-- Start of Text --
Posted in African Americans, Memory by Andy Hall on June 18, 2016

[This post originally appeared on June 20, 2011.]

Hari Jones, Curator of the African American Civil War Museum, drops the hammer on the movement to make Juneteenth a national holiday, and the organization behind it, the National Juneteenth Observance Foundation (NJoF). He argues that the narrative used to justify the propose holiday does little to credit African Americans with taking up their own struggle, and instead presents them as passive players in emancipation, waiting on the beneficence of the Union army to do it for them. Further, he presses, the standard Juneteenth narrative carries forward a long-standing, intentional effort to suppress the story of how African Americans, in ways large and small, worked to emancipate themselves, particularly by taking up arms for the Union. He wraps up a stem-winder:


Certainly, informed and knowledgeable people should not celebrate the suppression of their own history. Juneteenth day is a de facto celebration of such suppression. Americans, especially Americans of African descent, should not celebrate when the enslaved were freed by someone else, because that’s not the accurate story. They should celebrate when the enslaved freed themselves, by saving the Union. Such freedmen were heroes, not spectators, and their story is currently being suppressed by the advocates of the Juneteenth national holiday. The Emancipation Proclamation did not free the slaves; it made it legal for this disenfranchised, enslaved population to free themselves, while maintaining the supremacy of the Constitution, and preserving the Union. They became the heroes of the Republic. It is as Lincoln said: without the military help of the black freedman, the war against the South could not have been won.
That’s worth celebrating. That’s worth telling. The story of how Americans of African descent helped save the Union, and freed themselves. Let’s celebrate the truth, a glorious history, a story of a glorious march to Liberty.


Jones makes a powerful argument, with solid points. But I think he misses something crucial, which is that in Texas, where Juneteenth originated, it’s been a regular celebration since 1866. It is not a modern holiday, established retroactively to commemorate an event in the long past; the celebration of Juneteenth is as old as emancipation itself. It was created and carried on by the freedmen and -women themselves:


Some of the early emancipation festivities were relegated by city authorities to a town’s outskirts; in time, however, black groups collected funds to purchase tracts of land for their celebrations, including Juneteenth. A common name for these sites was Emancipation Park. In Houston, for instance, a deed for a ten-acre site was signed in 1872, and in Austin the Travis County Emancipation Celebration Association acquired land for its Emancipation Park in the early 1900s; the Juneteenth event was later moved to Rosewood Park. In Limestone County the Nineteenth of June Association acquired thirty acres, which has since been reduced to twenty acres by the rising of Lake Mexia.
Particular celebrations of Juneteenth have had unique beginnings or aspects. In the state capital Juneteenth was first celebrated in 1867 under the direction of the Freedmen’s Bureau and became part of the calendar of public events by 1872. Juneteenth in Limestone County has gathered “thousands” to be with families and friends. At one time 30,000 blacks gathered at Booker T. Washington Park, known more popularly as Comanche Crossing, for the event. One of the most important parts of the Limestone celebration is the recollection of family history, both under slavery and since. Another of the state’s memorable celebrations of Juneteenth occurred in Brenham, where large, racially mixed crowds witness the annual promenade through town. In Beeville, black, white, and brown residents have also joined together to commemorate the day with barbecue, picnics, and other festivities.
-- End of Text --
Given exercise A => Does each statement agree with the Juneteenth post? Answer yes or no for each, quoting the words of the post that decide it. (i) Juneteenth has been celebrated regularly in Texas since 1866. (ii) In Houston, a deed for a twenty-acre site was signed in 1872. (iii) Jones holds that the Emancipation Proclamation freed the slaves.
Given exercise B => Rewrite the part of the Juneteenth post that opens with "That’s worth celebrating." and closes with "march to Liberty.", changing "Liberty" to "Freedom".
The material that comes next has no connection to the Juneteenth post.
-- Start of Information supplied --
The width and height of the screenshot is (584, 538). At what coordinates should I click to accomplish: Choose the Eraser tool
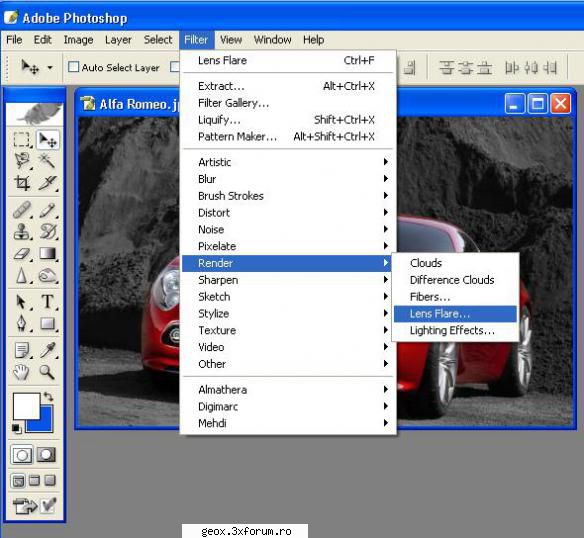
-- End of Information supplied --
Complete response A =>
(i) Yes: "it’s been a regular celebration since 1866"
(ii) No: "a deed for a ten-acre site was signed in 1872"
(iii) No: "The Emancipation Proclamation did not free the slaves"

Complete response B =>
That’s worth celebrating. That’s worth telling. The story of how Americans of African descent helped save the Union, and freed themselves. Let’s celebrate the truth, a glorious history, a story of a glorious march to Freedom.